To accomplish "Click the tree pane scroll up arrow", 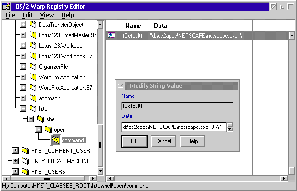I will pos(100,24).
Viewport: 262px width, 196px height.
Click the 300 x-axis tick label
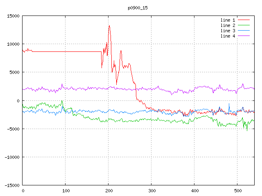(151, 191)
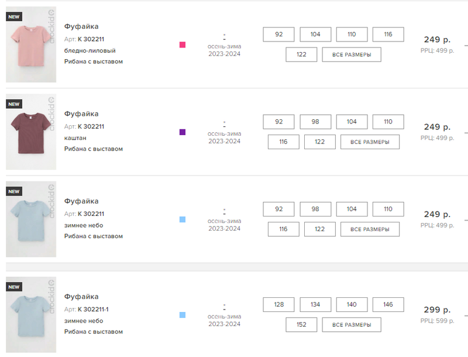Click the NEW badge on pink Фуфайка
This screenshot has height=357, width=468.
tap(13, 17)
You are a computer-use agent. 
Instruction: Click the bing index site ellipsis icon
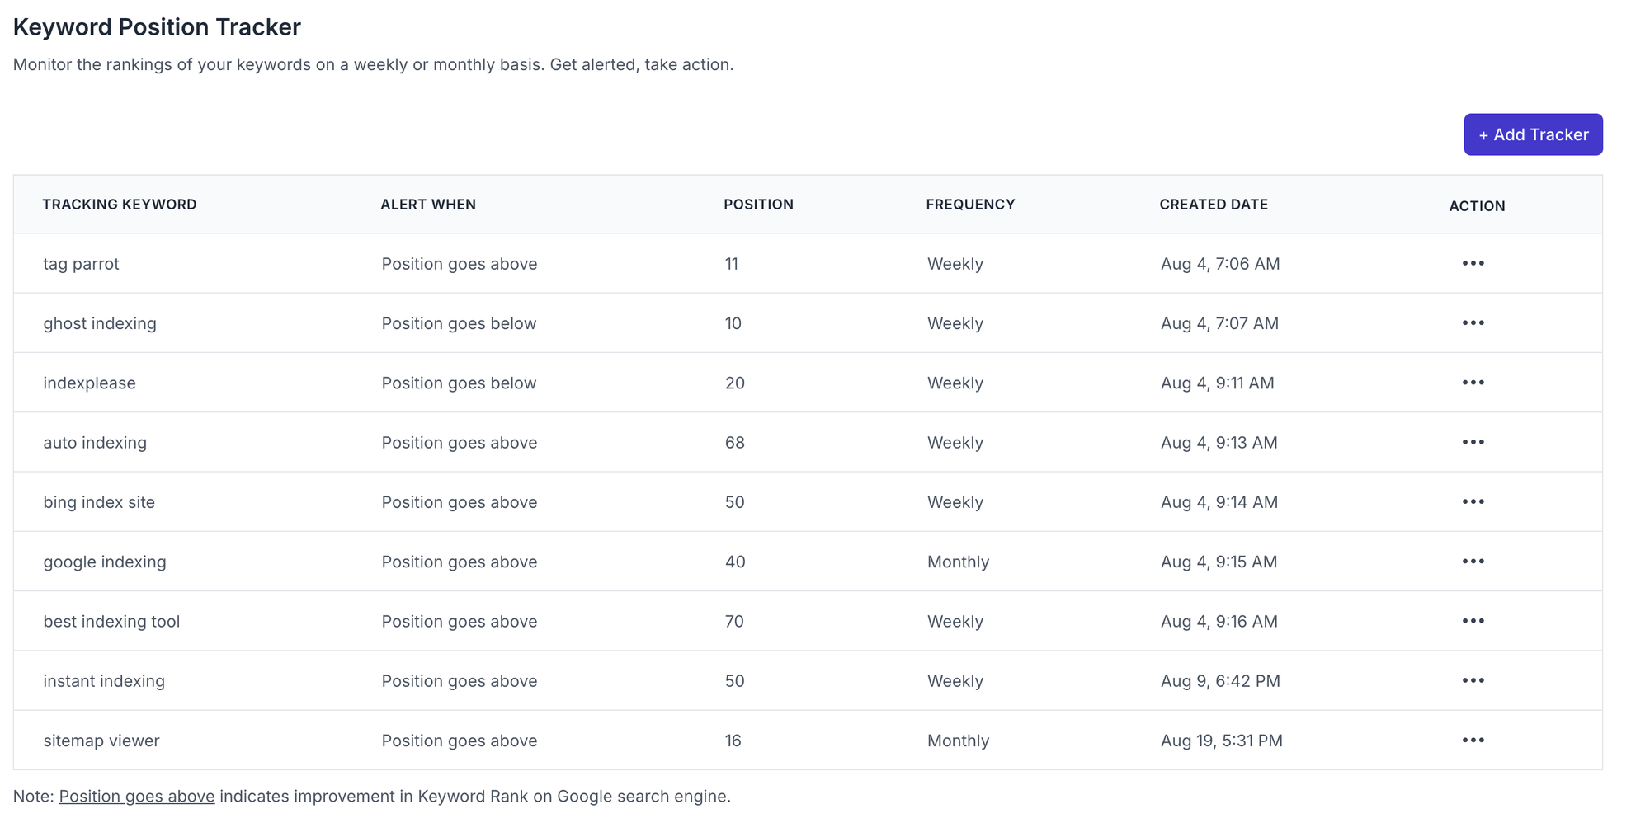[x=1473, y=501]
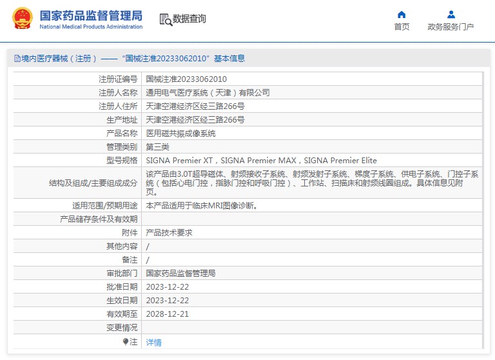Image resolution: width=495 pixels, height=360 pixels.
Task: Click the approval date 2023-12-22 in 批准日期 row
Action: [168, 287]
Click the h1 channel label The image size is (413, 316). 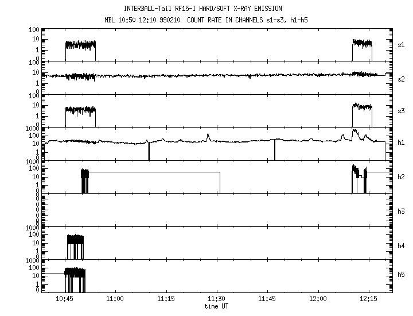pos(402,143)
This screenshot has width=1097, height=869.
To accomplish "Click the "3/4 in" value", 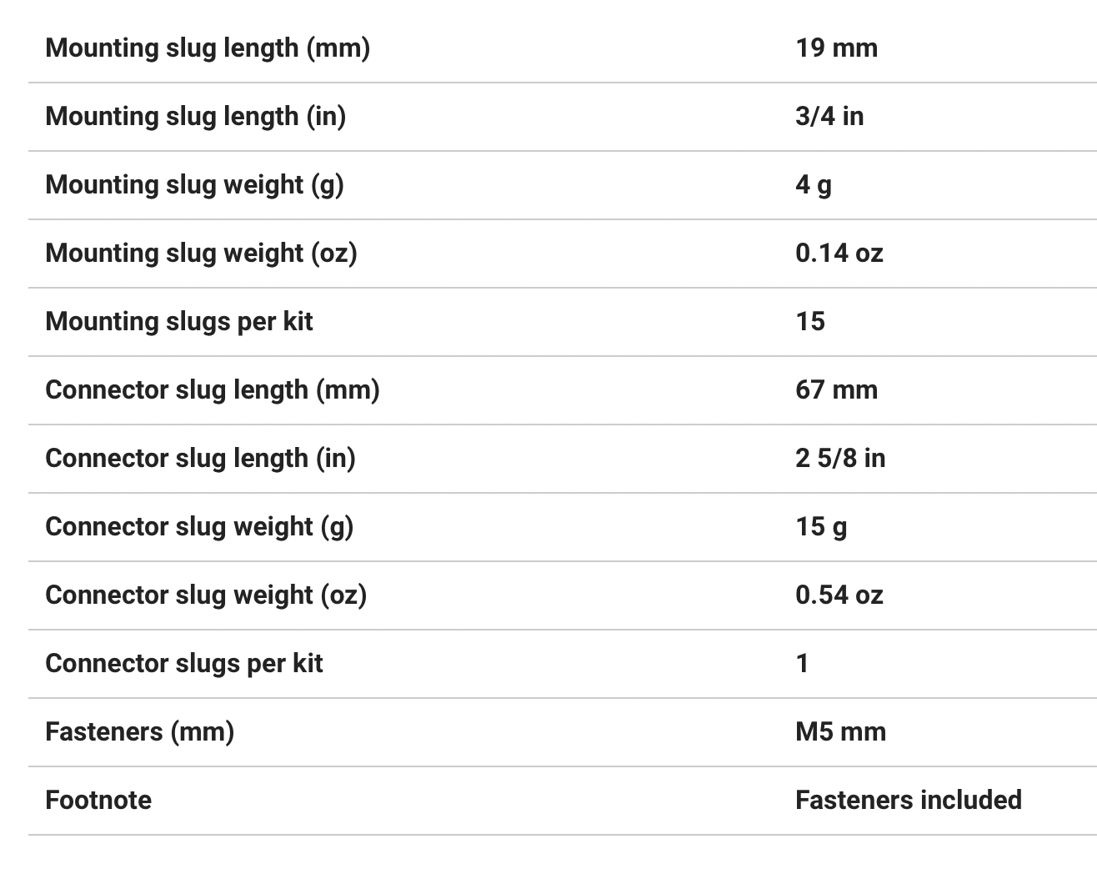I will [829, 116].
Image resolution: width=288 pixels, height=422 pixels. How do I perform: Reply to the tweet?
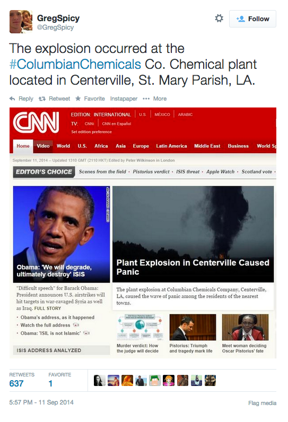point(21,99)
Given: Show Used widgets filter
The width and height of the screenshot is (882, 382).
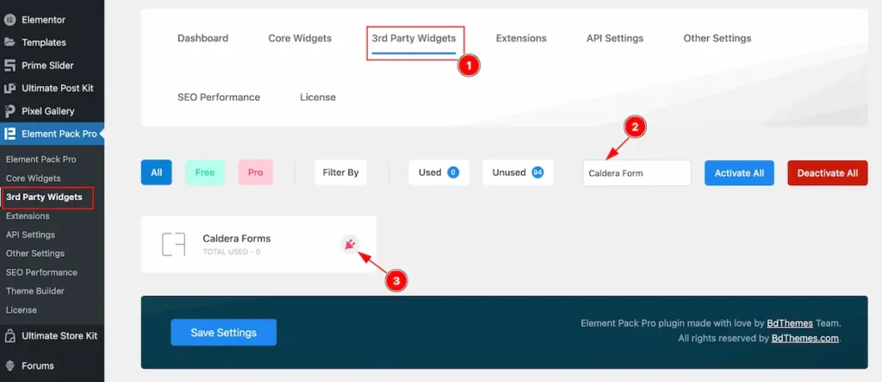Looking at the screenshot, I should click(438, 172).
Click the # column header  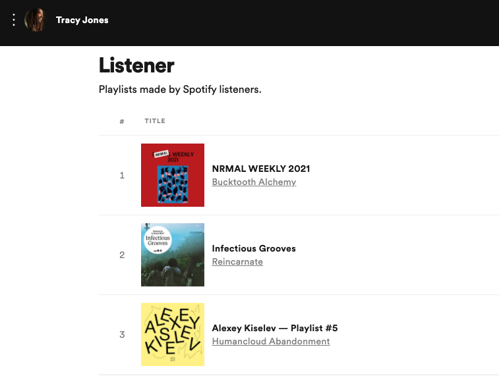pyautogui.click(x=122, y=121)
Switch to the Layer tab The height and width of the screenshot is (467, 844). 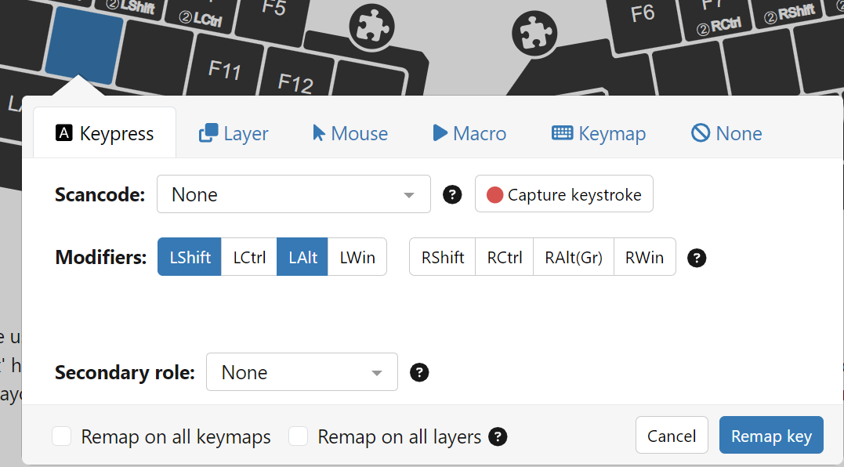[234, 134]
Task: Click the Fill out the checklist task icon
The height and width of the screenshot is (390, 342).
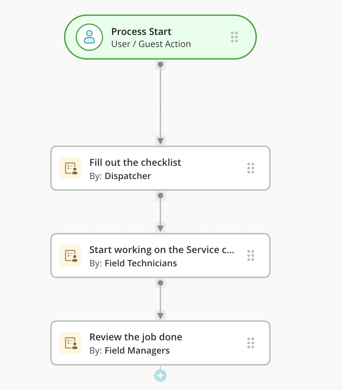Action: (70, 168)
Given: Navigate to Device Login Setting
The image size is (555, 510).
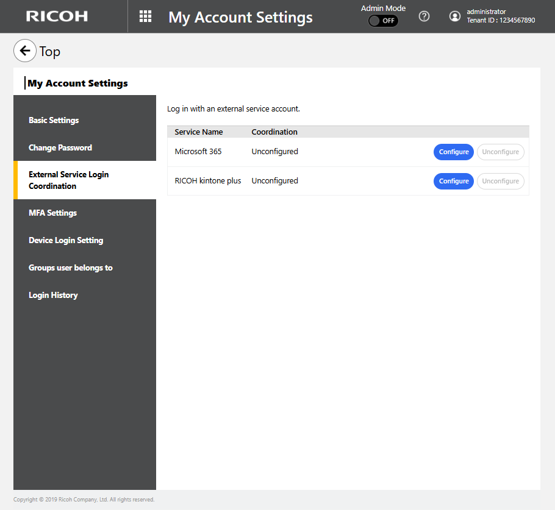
──────────────────────────────
**Prompt:**
Copy out the lines exactly as written, beginning with the one that contains "Task: Click the Fill" and ending with the last line of the material; do not include pictures.

**Written response:**
Task: Click the Fill out the checklist task icon
The height and width of the screenshot is (390, 342).
Action: (70, 168)
Given: Navigate to Device Login Setting
The image size is (555, 510).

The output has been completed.